Understanding Supervision

This document explains the supervision model in AirsSys RT, its design philosophy, how it achieves fault tolerance, and the reasoning behind different restart strategies.

Table of Contents


What is Supervision?

Supervision is a fault tolerance pattern where a "supervisor" actor monitors "child" actors and automatically restarts them when they fail. This creates a hierarchical structure of fault tolerance called a supervision tree.
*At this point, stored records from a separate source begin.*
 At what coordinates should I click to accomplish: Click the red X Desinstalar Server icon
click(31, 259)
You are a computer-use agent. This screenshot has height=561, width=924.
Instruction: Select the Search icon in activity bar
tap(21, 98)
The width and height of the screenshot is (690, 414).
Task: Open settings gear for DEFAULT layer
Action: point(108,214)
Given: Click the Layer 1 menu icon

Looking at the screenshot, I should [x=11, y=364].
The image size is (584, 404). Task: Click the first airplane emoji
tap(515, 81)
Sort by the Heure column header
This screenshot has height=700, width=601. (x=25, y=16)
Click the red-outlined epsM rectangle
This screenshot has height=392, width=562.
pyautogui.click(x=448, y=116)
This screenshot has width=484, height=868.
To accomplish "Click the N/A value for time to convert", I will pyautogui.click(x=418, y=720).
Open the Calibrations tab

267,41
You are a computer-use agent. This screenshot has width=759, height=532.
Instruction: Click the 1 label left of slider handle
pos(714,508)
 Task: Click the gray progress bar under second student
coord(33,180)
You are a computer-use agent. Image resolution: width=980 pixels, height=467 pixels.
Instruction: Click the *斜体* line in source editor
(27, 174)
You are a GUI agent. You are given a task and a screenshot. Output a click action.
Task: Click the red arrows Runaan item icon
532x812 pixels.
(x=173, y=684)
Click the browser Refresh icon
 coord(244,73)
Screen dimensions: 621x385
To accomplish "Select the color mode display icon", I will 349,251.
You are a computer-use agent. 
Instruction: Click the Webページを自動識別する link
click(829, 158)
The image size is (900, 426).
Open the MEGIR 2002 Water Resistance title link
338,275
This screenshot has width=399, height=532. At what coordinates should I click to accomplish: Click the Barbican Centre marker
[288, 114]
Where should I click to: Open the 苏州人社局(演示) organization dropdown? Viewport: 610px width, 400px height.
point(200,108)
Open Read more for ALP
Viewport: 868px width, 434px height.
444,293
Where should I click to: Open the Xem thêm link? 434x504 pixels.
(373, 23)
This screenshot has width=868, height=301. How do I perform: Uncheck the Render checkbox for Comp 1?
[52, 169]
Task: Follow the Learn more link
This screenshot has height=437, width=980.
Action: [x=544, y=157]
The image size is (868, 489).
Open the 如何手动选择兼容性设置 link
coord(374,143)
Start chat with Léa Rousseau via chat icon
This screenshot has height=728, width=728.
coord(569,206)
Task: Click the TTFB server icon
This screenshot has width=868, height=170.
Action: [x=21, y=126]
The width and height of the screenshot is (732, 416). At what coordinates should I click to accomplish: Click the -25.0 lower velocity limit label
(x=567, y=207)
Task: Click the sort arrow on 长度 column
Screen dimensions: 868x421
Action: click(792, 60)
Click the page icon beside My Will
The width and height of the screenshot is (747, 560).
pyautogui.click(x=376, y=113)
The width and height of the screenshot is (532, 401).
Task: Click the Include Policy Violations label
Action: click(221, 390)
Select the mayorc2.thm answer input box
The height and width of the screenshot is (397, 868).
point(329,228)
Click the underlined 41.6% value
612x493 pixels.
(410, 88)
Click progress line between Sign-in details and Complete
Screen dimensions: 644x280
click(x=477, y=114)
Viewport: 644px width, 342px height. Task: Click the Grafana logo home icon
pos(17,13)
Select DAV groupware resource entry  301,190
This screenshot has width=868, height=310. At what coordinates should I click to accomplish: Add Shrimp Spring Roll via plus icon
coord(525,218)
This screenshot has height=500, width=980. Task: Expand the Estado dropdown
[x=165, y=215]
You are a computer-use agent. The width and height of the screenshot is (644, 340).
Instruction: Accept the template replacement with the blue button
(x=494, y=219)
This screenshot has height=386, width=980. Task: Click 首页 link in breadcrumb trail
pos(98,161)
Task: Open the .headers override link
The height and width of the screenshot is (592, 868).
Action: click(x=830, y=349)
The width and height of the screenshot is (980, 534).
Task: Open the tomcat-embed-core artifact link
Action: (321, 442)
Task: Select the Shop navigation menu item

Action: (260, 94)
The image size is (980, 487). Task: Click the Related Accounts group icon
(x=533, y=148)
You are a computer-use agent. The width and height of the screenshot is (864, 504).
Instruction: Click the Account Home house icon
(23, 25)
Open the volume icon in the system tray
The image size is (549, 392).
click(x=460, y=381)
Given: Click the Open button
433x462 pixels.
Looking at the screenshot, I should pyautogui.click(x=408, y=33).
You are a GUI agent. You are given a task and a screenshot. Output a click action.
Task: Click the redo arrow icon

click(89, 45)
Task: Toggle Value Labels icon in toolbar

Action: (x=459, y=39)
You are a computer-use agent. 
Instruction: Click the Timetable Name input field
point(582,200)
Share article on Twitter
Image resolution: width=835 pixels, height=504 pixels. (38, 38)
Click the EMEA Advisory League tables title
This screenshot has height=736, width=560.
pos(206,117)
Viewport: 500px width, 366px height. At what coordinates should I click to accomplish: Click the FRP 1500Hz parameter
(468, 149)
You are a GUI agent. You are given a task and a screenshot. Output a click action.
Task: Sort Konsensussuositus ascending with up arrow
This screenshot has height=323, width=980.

The Supervision Relationship

Supervisor (Parent)
├── Child A (Worker)
├── Child B (Worker)
└── Child C (Supervisor)
    ├── Child C.1 (Worker)
    └── Child C.2 (Worker)

Key Responsibilities:

Supervisor:

  • Starts child actors during initialization
  • Monitors child actors for failures
  • Decides how to handle failures (restart, stop, escalate)
  • Cleans up resources when children terminate

Child:

  • Performs actual work (processing messages, managing state)
  • Reports failures to supervisor
  • Accepts restart commands from supervisor
  • Cleans up resources during shutdown

Why Supervision Matters

Without Supervision:

// Actor crashes -> error propagates -> entire system crashes
let actor = MyActor::new();
actor.process(msg)?;  // If this fails, what happens?
// System stops. No recovery mechanism.

With Supervision:

// Actor crashes -> supervisor detects -> restart actor -> system continues
let supervisor = SupervisorBuilder::new()
    .with_child(ChildSpec::new("worker").with_actor::<MyActor>())
    .build()
    .await?;
// Child crashes? Supervisor automatically restarts it.
// System continues operating with fresh child instance.

The Value Proposition: Supervision isolates failures and enables automatic recovery, transforming crashes from catastrophic failures into recoverable events.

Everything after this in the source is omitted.